Saturday, January 17, 2009

Farmer Boy

The chapter book I am reading to my girls right now just happens to be Farmer Boy by Laura Ingalls Wilder. I loved all the Little House books when I was growing up. I watched the show on television faithfully each week. Little House on the Prairie is the first chapter book I remember reading by myself. The girls loved Little House in the Big Woods when I read that to them, but were less enchanted with Little House on the Prairie which we stopped reading midway through. I tried not to care that a book that I loved so much was one they were just not into at all, and I am still hoping they will want to try it again someday. We are nearing the end of Farmer Boy and the girls are both liking it. However, I can see why they are finding parts of it not that exciting. This is a few paragraphs from the chapter titled Threshing:

"The flail had come off its handle and Father had put them together again. The flail was an ironwood stick, three feet long and as big around as a broom handle. It had a hole through one end. Its handle was five feet long, and one end was a round knob.
"Father put the strip of cowhide through the hole in the flail, and riveted the ends together to make a leather loop. He took another strip of cowhide and cut a slit in each end of it. He put it through the leather loop on the flail, then he pushed the slits over the knobbed end of the handle.
"The flail and its handle were loosely held together by the two leather loops, and the flail could swing easily in any direction."

I will be the first to admit that when I come to portions of Wilder's books that describe things I have no knowledge of or experience with I zone out. As I was reading this last night I couldn't help but wonder if my girls were listening to me read at all or if they even knew what I was reading about. I know I couldn't have described a flail or even identified one if I saw it.
The parts of the book that we enjoyed reading the most were the stories Laura includes - in this case about Almanzo's childhood. Last night we laughed out loud when Almanzo, Royal, Alice and Eliza Jane awoke on Christmas morning and rushed downstairs to open their presents. After exclaiming over their gifts their father called to them from the bedroom, asking what time it was. It was then that they realized they had all gone downstairs at 3:30 AM. Even though the family normally arose quite early, 3:30 AM was still the middle of the night!
Wilder's books are still favorites of mine from childhood. I want my children to love them like I do, yet I also recognize that there are parts of her writing that describe a way of life that my children have no connection to ability to envision what Wilder is writing about. So, I keep reading right through those parts, knowing there are some great stories about she includes about her life.

1 comment:

Becky said...

I loved these books growing up. I still do. I reread all but Farmer Boy last year--last February to be exact!

As a child, I liked the bits describing things that I was clueless about. The passages about head cheese for example (or pig bladders for that matter) have stayed with me. All the little details about cooking, washing, housekeeping, farming, reaping hay, etc.

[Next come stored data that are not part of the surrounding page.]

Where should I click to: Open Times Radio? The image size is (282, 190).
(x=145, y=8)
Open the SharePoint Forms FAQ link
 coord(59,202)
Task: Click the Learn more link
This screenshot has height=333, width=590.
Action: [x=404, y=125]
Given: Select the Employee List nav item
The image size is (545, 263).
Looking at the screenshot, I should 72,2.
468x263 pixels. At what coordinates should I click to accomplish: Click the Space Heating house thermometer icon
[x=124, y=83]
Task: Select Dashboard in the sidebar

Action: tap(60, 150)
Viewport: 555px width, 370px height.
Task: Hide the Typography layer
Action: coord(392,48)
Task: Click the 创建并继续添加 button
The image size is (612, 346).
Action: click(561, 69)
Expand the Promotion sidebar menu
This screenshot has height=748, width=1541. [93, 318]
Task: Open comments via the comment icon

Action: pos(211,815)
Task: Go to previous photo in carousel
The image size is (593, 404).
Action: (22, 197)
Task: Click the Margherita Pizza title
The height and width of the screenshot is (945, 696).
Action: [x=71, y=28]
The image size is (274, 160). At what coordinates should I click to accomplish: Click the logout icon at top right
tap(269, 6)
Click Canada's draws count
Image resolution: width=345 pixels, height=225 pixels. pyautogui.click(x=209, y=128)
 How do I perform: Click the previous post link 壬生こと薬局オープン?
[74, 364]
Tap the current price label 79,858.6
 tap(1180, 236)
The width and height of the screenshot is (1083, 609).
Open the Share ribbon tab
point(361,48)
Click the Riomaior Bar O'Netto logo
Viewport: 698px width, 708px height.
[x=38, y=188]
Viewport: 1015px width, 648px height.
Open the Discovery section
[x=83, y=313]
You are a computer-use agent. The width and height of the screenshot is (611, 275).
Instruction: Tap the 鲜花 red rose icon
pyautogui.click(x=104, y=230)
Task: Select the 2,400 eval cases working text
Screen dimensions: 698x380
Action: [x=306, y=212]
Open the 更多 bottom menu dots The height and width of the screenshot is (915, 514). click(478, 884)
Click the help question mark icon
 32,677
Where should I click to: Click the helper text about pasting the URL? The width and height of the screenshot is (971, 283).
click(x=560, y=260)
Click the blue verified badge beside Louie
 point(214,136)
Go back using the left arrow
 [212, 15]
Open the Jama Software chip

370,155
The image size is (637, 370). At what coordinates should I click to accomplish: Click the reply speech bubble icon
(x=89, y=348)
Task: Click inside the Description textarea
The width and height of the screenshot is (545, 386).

I wasn't bored by them. I loved 'learning' new things. Not that I'd ever be called upon to use this information.

I'm not saying that my response as a kid was "normal." Or even particularly contemporary. I was a kid in the 80s who LOVED the tv show and wanted to grow up to be Laura Ingalls Wilder and marry Almanzo. (Sweet Sixteen being one of the best, best, best episodes ever. "How'd you like to dance with a teacher" See I told you I'm not "normal"!!